## 任务要求
根据下面的短文,裘丽琳向戏院老板提出了什么分账要求?

## 练习短文
+++++
找不到裘丽琳的裘家恼羞成怒,公开登报声明和裘丽琳脱离关系。裘丽琳给母亲写了好几封请求宽恕的信,但毫无回音。周信芳也受到裘家威胁。裘丽琳只好换用一种方式保护自己,她通过著名律师在几家大报刊登启事,声明自己已经成年,依法享有公民权利,任何人无权限制其人身自由、侵犯其合法权益,否则将委托律师依法提起诉讼。
这样一来,事情才渐渐平息下来。在苏州躲了两个星期后,裘丽琳回到上海,租了间弄堂房子住了下来。
当时,周信芳唱戏虽然很红,场场满座,可是他自己却拿不到几个钱,因为那时候是包银制度。裘丽琳跟周信芳到戏院去了几次,很快就发现这里面不合理。她找到戏院老板,要求通过票房提成,实行分红制,和戏院三七分账。老板们开始不愿意,后来在强硬的裘丽琳面前还是同意了。这之后,周信芳领到的剧院分红,不再是纸票,而是金条。再后来,夫妻二人还自己租剧院,周信芳是主演兼经理,裘丽琳负责财务。从前的大小姐,后来变成了特别精明的理财能手,被人称作“铁算盘”。
+++++
(已保存条目)
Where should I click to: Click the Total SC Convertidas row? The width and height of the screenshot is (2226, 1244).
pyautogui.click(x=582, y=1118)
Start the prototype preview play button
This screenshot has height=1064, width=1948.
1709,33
+++++
## 练习答案
她要求通过票房提成实行分红制,和戏院三七分账。